Gastronomia
Pa amb Oli con queso de Mahón
El Pa amb Oli es una de los platos más sencillos y representativos de las islas. La base son unas rebanadas de pan (tostadas o sin tostar, según el gusto), a las que se le restriega tomate de ramallet, se le añade aceite mallorquín y sal. Hay quien lo prefiere con un diente de ajo restregado. El Pa amb Oli suele ir acompañado de toda clase de embutidos o de queso, preferiblemente mahonés o mallorquín.
Las excelencias de este queso no son una novedad para muchos. Ya en tiempos del dominio árabe se apreciaba su sabor, pero fue durante la influencia británica cuando su producción se desarrolló más. Es un queso de leche de vaca, de forma cuadrada, con los cantos y aristas redondeadas por efecto del paño - fogasser- que sirve para apretarlo durante el proceso de elaboración.

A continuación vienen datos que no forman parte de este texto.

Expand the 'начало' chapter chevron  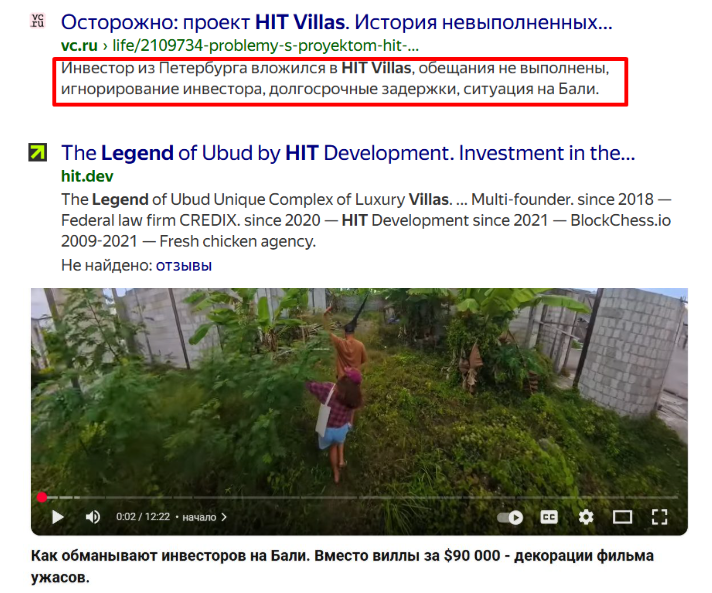(224, 517)
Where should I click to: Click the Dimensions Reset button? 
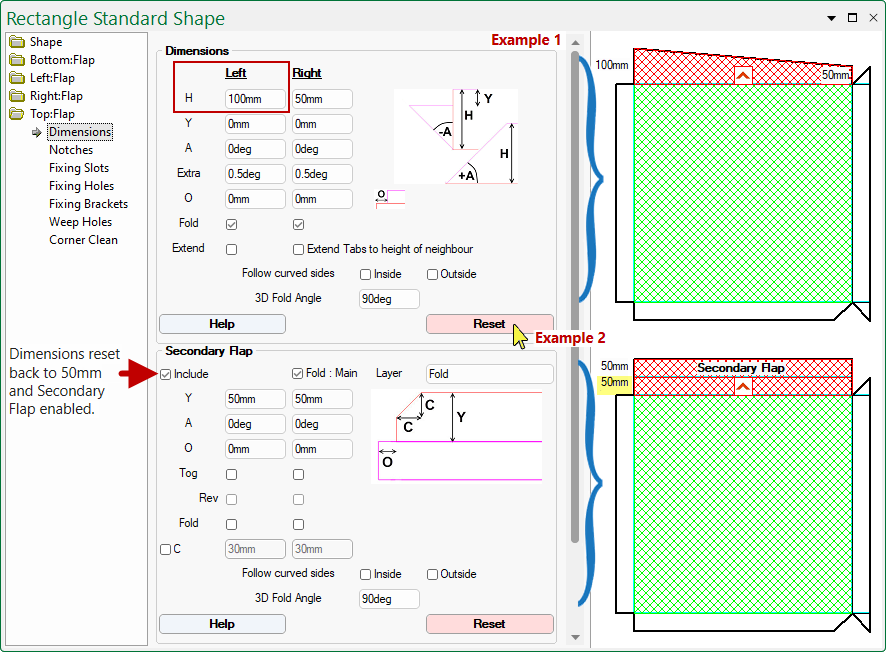coord(489,324)
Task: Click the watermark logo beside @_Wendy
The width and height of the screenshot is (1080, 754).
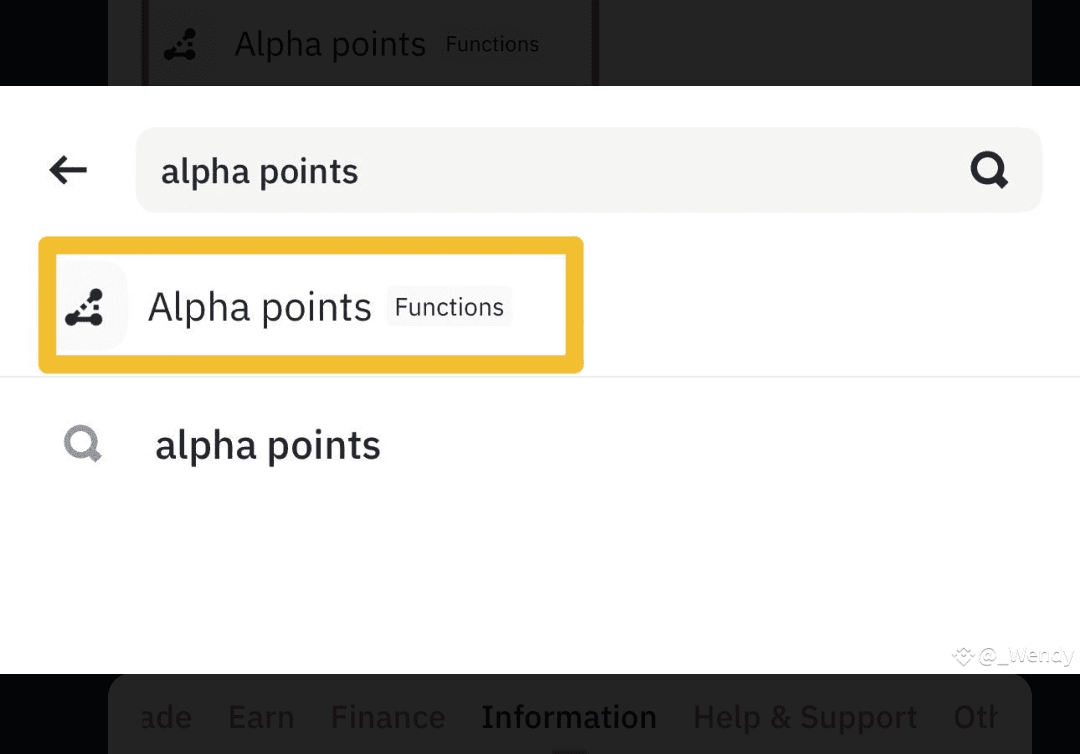Action: [963, 656]
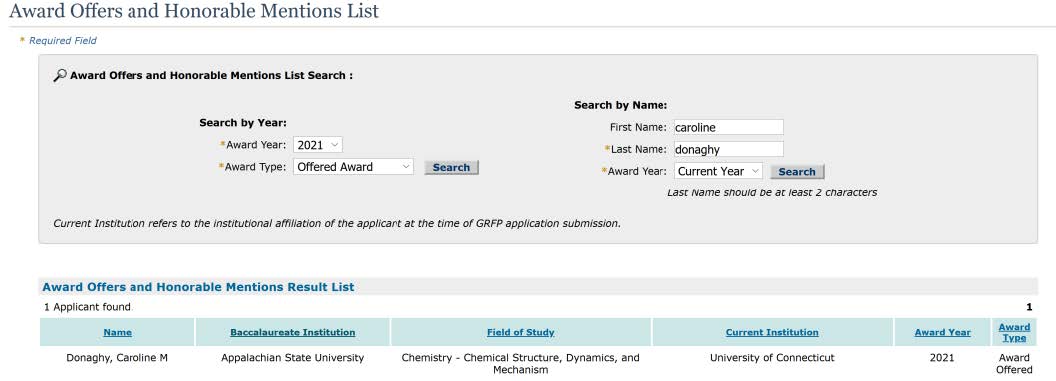
Task: Sort results by Name column
Action: pos(118,333)
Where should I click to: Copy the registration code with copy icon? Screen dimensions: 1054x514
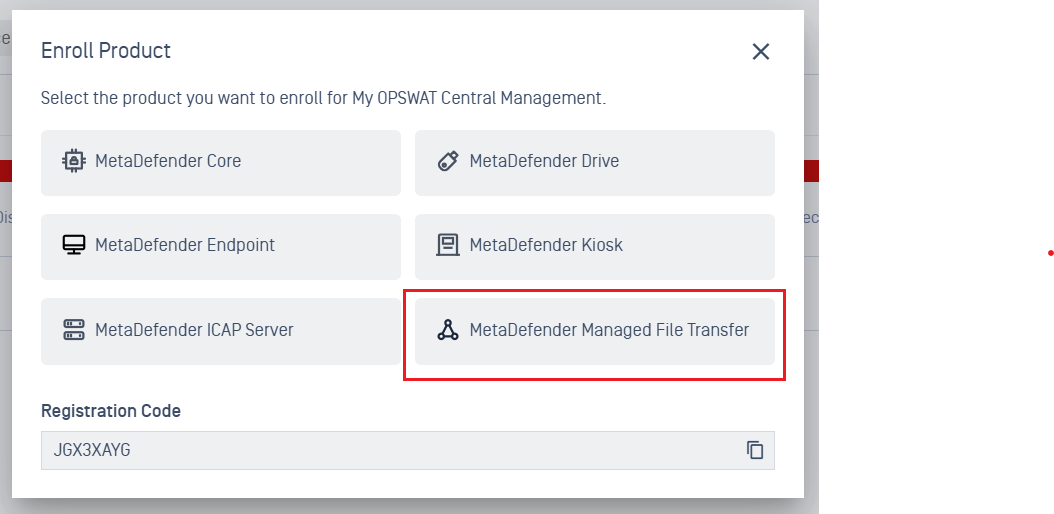[755, 450]
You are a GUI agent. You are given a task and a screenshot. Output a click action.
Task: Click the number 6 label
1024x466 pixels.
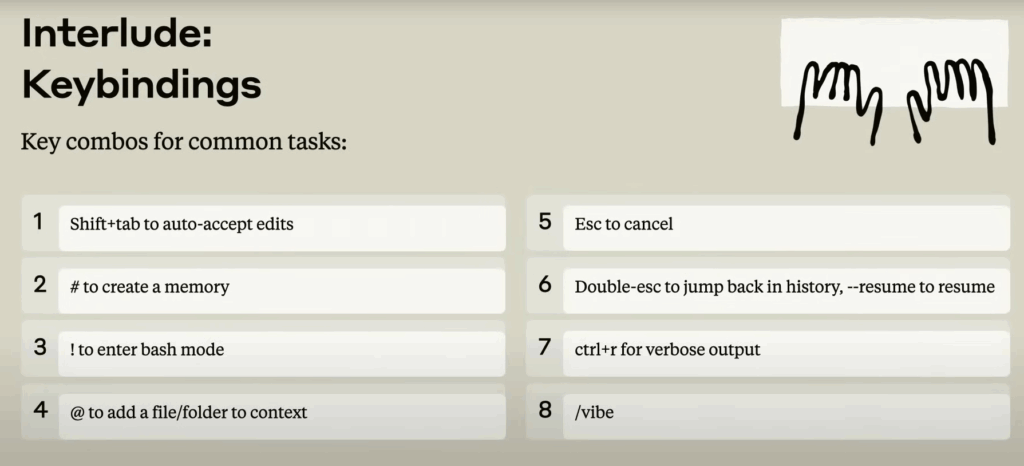click(545, 285)
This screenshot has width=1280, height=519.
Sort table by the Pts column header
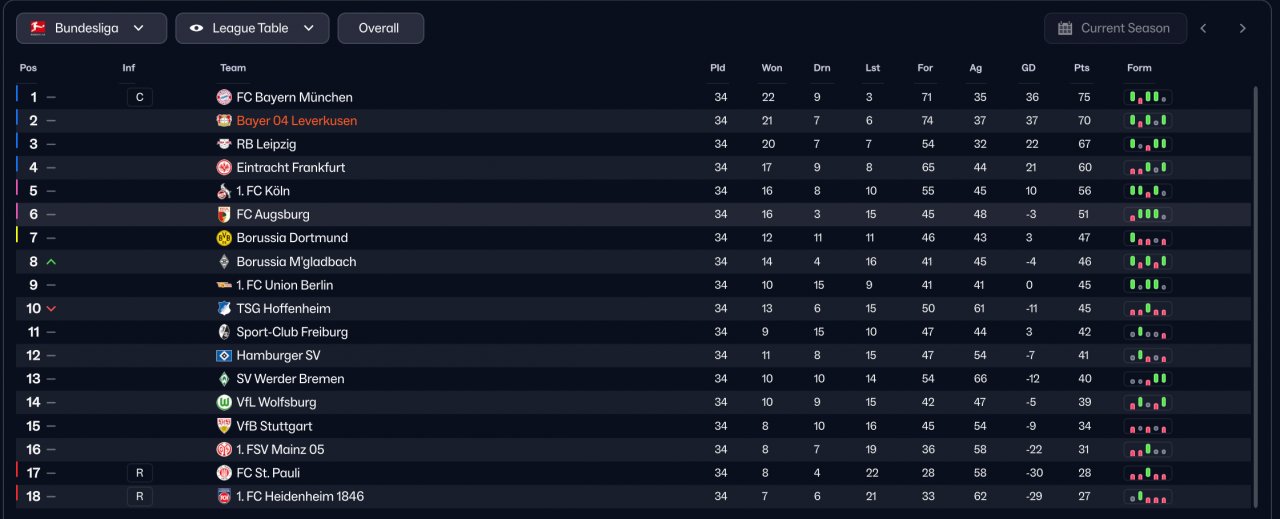(x=1081, y=68)
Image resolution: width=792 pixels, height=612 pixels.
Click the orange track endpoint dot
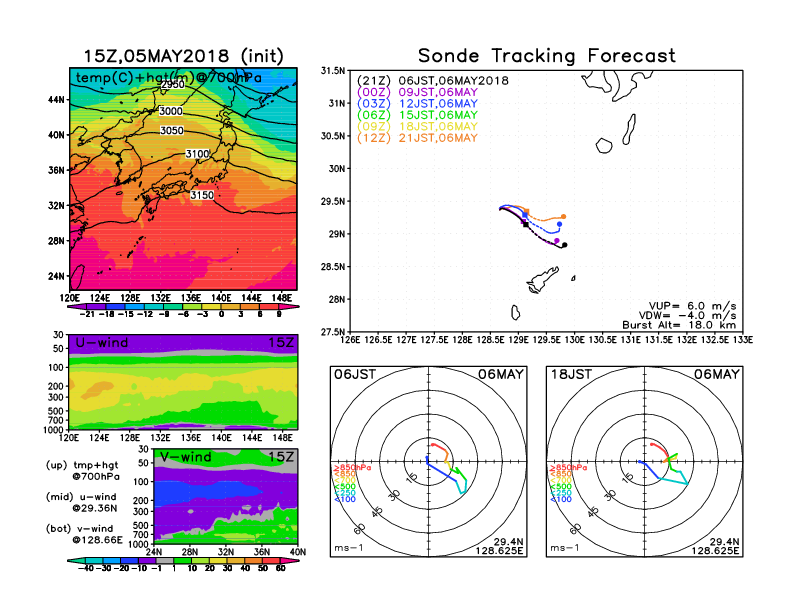pyautogui.click(x=564, y=216)
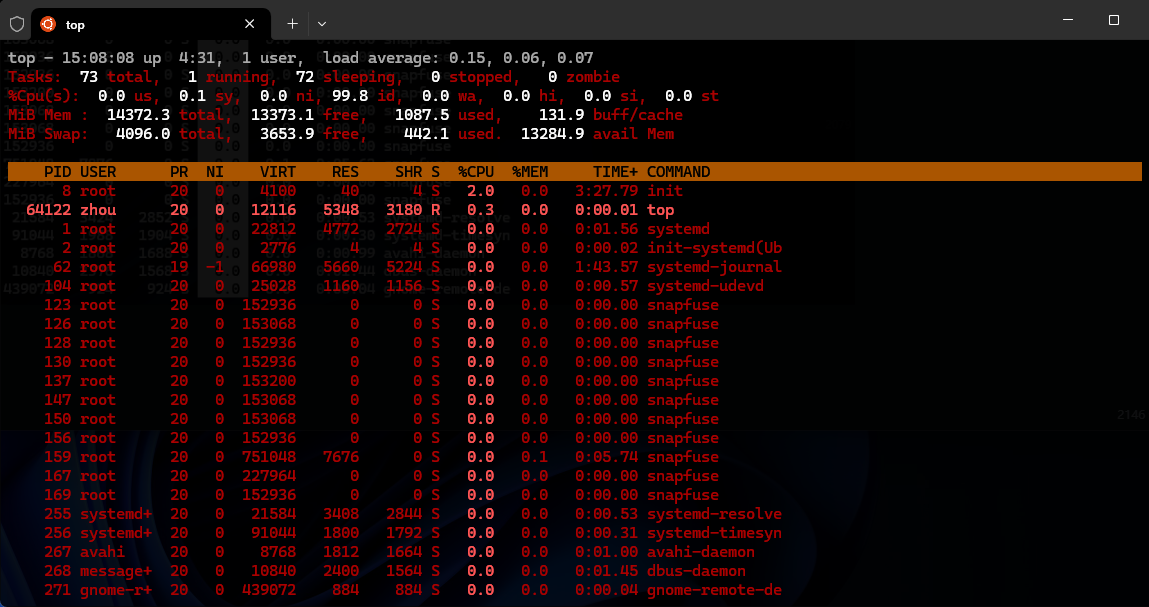Click the shield icon in the title bar
Viewport: 1149px width, 607px height.
pyautogui.click(x=16, y=23)
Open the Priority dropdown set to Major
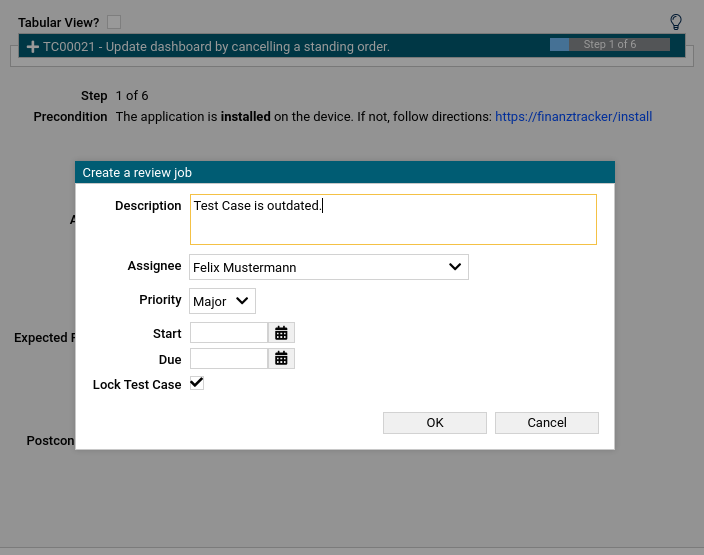704x555 pixels. pyautogui.click(x=222, y=301)
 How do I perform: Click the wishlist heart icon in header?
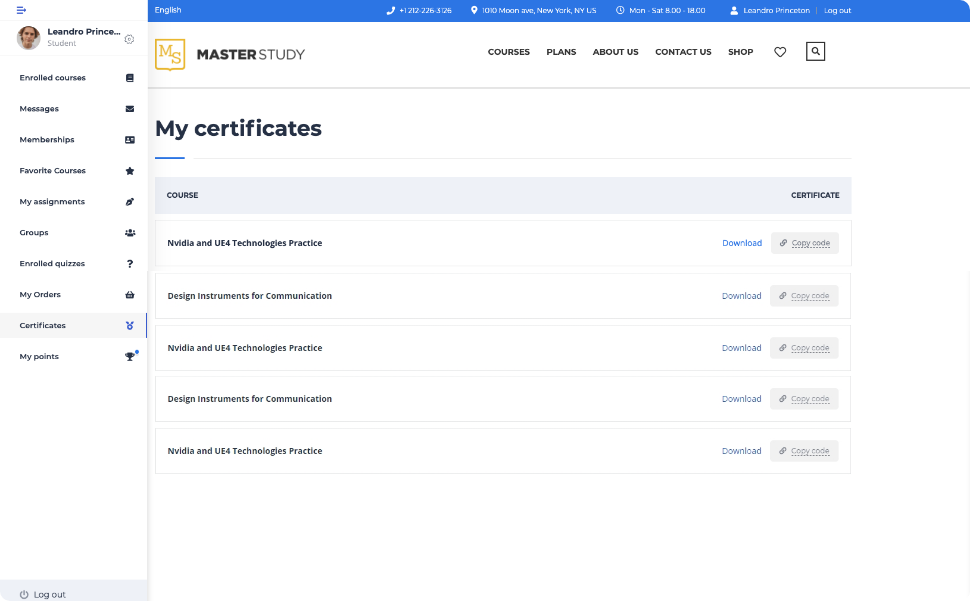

La corteza es de coloración amarilla o anaranjada debido a que se unta con aceite o mantequilla para conseguir una conservación perfecta. La pasta del queso es compacta, de color blanco tirando a amarillo. Las hierbas que intervienen en el proceso de elaboración le dan a cada queso un aroma y un sabor diferente.
El queso mahonés se elabora tierno, curado, semicurado y conservado en aceite, en piezas de 2 a 4 kilos. Los diferentes tipos dependerán del tiempo de maduración. El queso tierno tiene hasta seis semanas de maduración, el semicurado - consistente y fácil de cortar - entre dos y cinco meses, y el queso curado - mucho más duro y de sabor intenso - madura de cinco meses en adelante. La otra variedad es el queso conservado en aceite de oliva, una auténtica delicia.
Este queso, que obtuvo su propia denominación de origen en 1985, es el más común en todas las Balears, por lo que puede encontrarlo fácilmente en restaurantes, tiendas y supermercados.